Description of the task:
Carry on the article below about planting trees for fall color in Georgia, starting right after its last sentence.

Passage provided:
## START

Soon floods of people will be pouring over north Georgia.
It’s the annual fall foliage
exhibition in Nature’s mountain gallery.
Everybody loves the season’s brilliant colors. But you may
not care for the streams of
traffic winding through the hills of the big show.
If you won’t go to the mountains, though, why not bring the
mountains to you? Brilliant
fall leaves are the big attraction. And you can bring those
right to your own yard every
year. Just plant the right trees.
"Many reliable shade trees give us excellent fall
color," said Mel Garber, a
horticulturist with the University of Georgia Extension Service.
"Some are more
commonly known while others are lesser known but deserve wider
attention."
To make the prospect even better, you don’t even have to wait
to get started. Fall is
the best time to plant trees and shrubs in your landscape. Fall-
planted trees have the
rest of fall and all winter and spring to grow the roots they
need to carry them through
the stress of Georgia summers.
You can also buy bare-root and ball-and-burlap trees to
transplant into your yard in
late winter.
Here are some of the more colorful trees Garber says you can
buy from Georgia nurseries
and garden centers.
* Chinese pistache (Pistacia chinesis), which provides bright
orange and red fall
colors, thrives in the lower coastal plain of Georgia where few
other trees develop
outstanding fall color. It’s adapted to the piedmont area, too.
It’s hard to find, but ask
for it — a few nurseries are starting to have it now.

## END

Stored data:
## START

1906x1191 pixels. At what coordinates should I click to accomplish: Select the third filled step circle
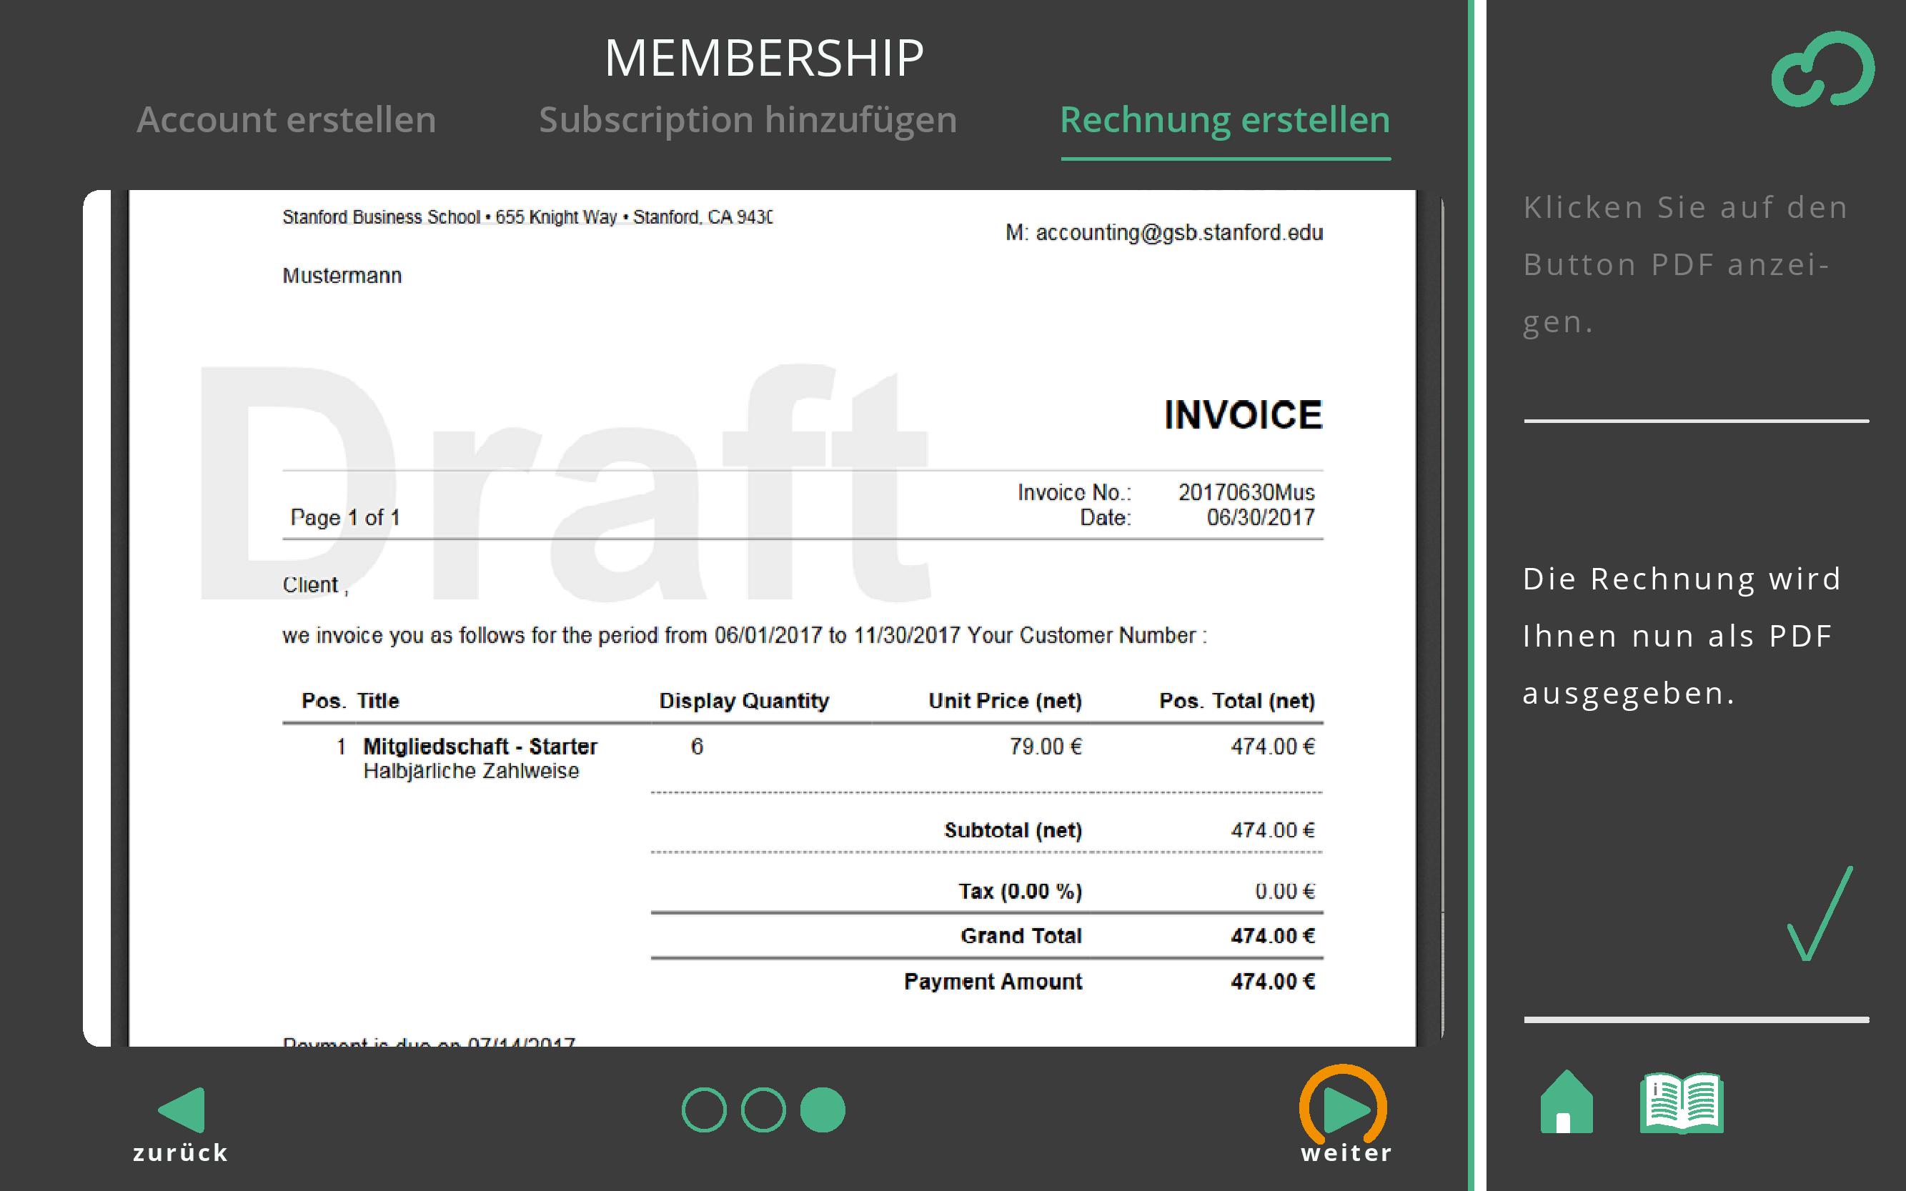(823, 1110)
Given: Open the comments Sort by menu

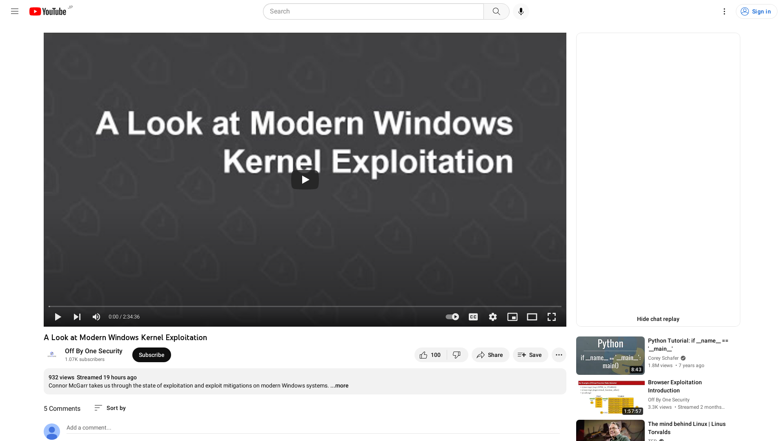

## END

Response to this task:
* Chinese tallow tree (Sapium sebiferum) has excellent yellow
to scarlet-red fall
color. In the same family as the poinsettia, it also bears a
showy display of waxy white
fruit. It’s also known as popcorn tree. It’s fairly easy to find
in nurseries, and it’s a
very good tree that’s reliable even in south Georgia.
* Maidenhair tree (Ginkgo biloba) is unsurpassed in the fall
for the clear yellow color
of its fan-shaped leaves. It’s adapted throughout the state and
is readily available in
nurseries.
* Scarlet oak (quercus coccinea) is usually the last tree in
Georgia to develop fall
color. The foliage becomes brilliant red in late October or
November. Unfortunately, it
isn’t easy to find in Georgia nurseries. It’s hard to
transplant, so you need to get it as
a container tree or as a small ball-and-burlap tree.
* Sourwood (Oxydedrum arboreum), a native in the northern
half of Georgia, is seldom
planted in yards. But it has almost every desirable trait as an
ornamental tree, including
picturesque shape, excellent green foliage, attractive flowers
and seed pods and brilliant
red fall leaves. Sourwood is hard to transplant, too. You have
to get it as a container
plant or a small ball-and-burlap plant. But it’s a good tree
that grows well in the north
and central parts of the state.
* Red maple (Acer rubrum) produces bright red to yellow
colors and is adapted
throughout the state. It can be bought from most Georgia
nurseries. Don’t overlook the
maples for fall color. As a group, they offer the greatest
potential for fall colors in
Georgia yards.
* Sugar maple (Acer saccharum) is well known for its
brilliant yellow, orange and
scarlet fall colors. It’s readily available in Georgia nurseries
and garden centers.
* Southern sugar maple (Acer floridanum), a native tree which
produces bright colors,
is not very common in Georgia nurseries. But ask for it. It’s
becoming more available and
deserves to be used much more in the deep South.
* Trident maple (Acer buergeranum) is another somewhat new
maple. It is a small,
handsome and durable tree with potentially outstanding fall
color. It can be grown
throughout the state, but may be hard to find in south Georgia.
It’s commonly grown in
Tennessee, so it should be easy to find in north Georgia.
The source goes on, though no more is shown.